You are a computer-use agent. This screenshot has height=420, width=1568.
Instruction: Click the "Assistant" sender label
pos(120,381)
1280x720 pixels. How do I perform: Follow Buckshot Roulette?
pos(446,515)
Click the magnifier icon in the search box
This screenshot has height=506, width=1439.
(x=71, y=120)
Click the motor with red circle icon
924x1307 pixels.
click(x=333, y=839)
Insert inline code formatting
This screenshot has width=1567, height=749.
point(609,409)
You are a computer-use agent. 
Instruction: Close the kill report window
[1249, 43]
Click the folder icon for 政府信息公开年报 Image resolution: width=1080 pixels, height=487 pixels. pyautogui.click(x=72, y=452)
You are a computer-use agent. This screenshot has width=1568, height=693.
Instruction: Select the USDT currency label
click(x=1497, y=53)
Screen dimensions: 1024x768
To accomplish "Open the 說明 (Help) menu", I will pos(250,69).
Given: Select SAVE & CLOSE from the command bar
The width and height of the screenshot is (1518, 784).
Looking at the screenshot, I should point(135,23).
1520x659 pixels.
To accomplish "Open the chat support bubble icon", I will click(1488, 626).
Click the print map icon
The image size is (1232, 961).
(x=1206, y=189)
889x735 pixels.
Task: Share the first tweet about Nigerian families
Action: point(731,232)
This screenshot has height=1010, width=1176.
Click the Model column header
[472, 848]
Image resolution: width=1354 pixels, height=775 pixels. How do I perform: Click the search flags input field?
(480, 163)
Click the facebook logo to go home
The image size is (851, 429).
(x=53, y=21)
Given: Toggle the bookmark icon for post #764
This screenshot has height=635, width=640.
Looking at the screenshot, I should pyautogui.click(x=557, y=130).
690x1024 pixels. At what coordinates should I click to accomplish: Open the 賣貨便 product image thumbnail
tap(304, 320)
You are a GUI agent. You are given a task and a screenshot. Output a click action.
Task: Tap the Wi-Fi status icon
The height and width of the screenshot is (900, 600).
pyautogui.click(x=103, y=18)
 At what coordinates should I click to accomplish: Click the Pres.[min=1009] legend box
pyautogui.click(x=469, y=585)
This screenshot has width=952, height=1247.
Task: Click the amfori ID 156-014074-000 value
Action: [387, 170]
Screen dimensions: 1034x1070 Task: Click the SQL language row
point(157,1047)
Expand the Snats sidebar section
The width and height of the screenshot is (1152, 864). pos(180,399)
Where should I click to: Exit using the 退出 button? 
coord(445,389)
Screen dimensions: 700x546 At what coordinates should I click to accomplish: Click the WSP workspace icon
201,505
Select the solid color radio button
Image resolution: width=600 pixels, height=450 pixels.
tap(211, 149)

-.-.-

▶ Work required
Return each line above exactly.

▶ Solution to the exercise
You are a computer-use agent. This screenshot has height=420, width=1568.
Instruction: Click the "Assistant" sender label
pos(120,381)
1280x720 pixels. How do I perform: Follow Buckshot Roulette?
pos(446,515)
Click the magnifier icon in the search box
This screenshot has height=506, width=1439.
(x=71, y=120)
Click the motor with red circle icon
924x1307 pixels.
click(x=333, y=839)
Insert inline code formatting
This screenshot has width=1567, height=749.
point(609,409)
You are a computer-use agent. 
Instruction: Close the kill report window
[1249, 43]
Click the folder icon for 政府信息公开年报 Image resolution: width=1080 pixels, height=487 pixels. pyautogui.click(x=72, y=452)
You are a computer-use agent. This screenshot has width=1568, height=693.
Instruction: Select the USDT currency label
click(x=1497, y=53)
Screen dimensions: 1024x768
To accomplish "Open the 說明 (Help) menu", I will pos(250,69).
Given: Select SAVE & CLOSE from the command bar
The width and height of the screenshot is (1518, 784).
Looking at the screenshot, I should point(135,23).
1520x659 pixels.
To accomplish "Open the chat support bubble icon", I will click(1488, 626).
Click the print map icon
The image size is (1232, 961).
(x=1206, y=189)
889x735 pixels.
Task: Share the first tweet about Nigerian families
Action: point(731,232)
This screenshot has height=1010, width=1176.
Click the Model column header
[472, 848]
Image resolution: width=1354 pixels, height=775 pixels. How do I perform: Click the search flags input field?
(480, 163)
Click the facebook logo to go home
The image size is (851, 429).
(x=53, y=21)
Given: Toggle the bookmark icon for post #764
This screenshot has height=635, width=640.
Looking at the screenshot, I should pyautogui.click(x=557, y=130).
690x1024 pixels. At what coordinates should I click to accomplish: Open the 賣貨便 product image thumbnail
tap(304, 320)
You are a GUI agent. You are given a task and a screenshot. Output a click action.
Task: Tap the Wi-Fi status icon
The height and width of the screenshot is (900, 600).
pyautogui.click(x=103, y=18)
 At what coordinates should I click to accomplish: Click the Pres.[min=1009] legend box
pyautogui.click(x=469, y=585)
This screenshot has width=952, height=1247.
Task: Click the amfori ID 156-014074-000 value
Action: [387, 170]
Screen dimensions: 1034x1070 Task: Click the SQL language row
point(157,1047)
Expand the Snats sidebar section
The width and height of the screenshot is (1152, 864). pos(180,399)
Where should I click to: Exit using the 退出 button? 
coord(445,389)
Screen dimensions: 700x546 At what coordinates should I click to accomplish: Click the WSP workspace icon
201,505
Select the solid color radio button
Image resolution: width=600 pixels, height=450 pixels.
tap(211, 149)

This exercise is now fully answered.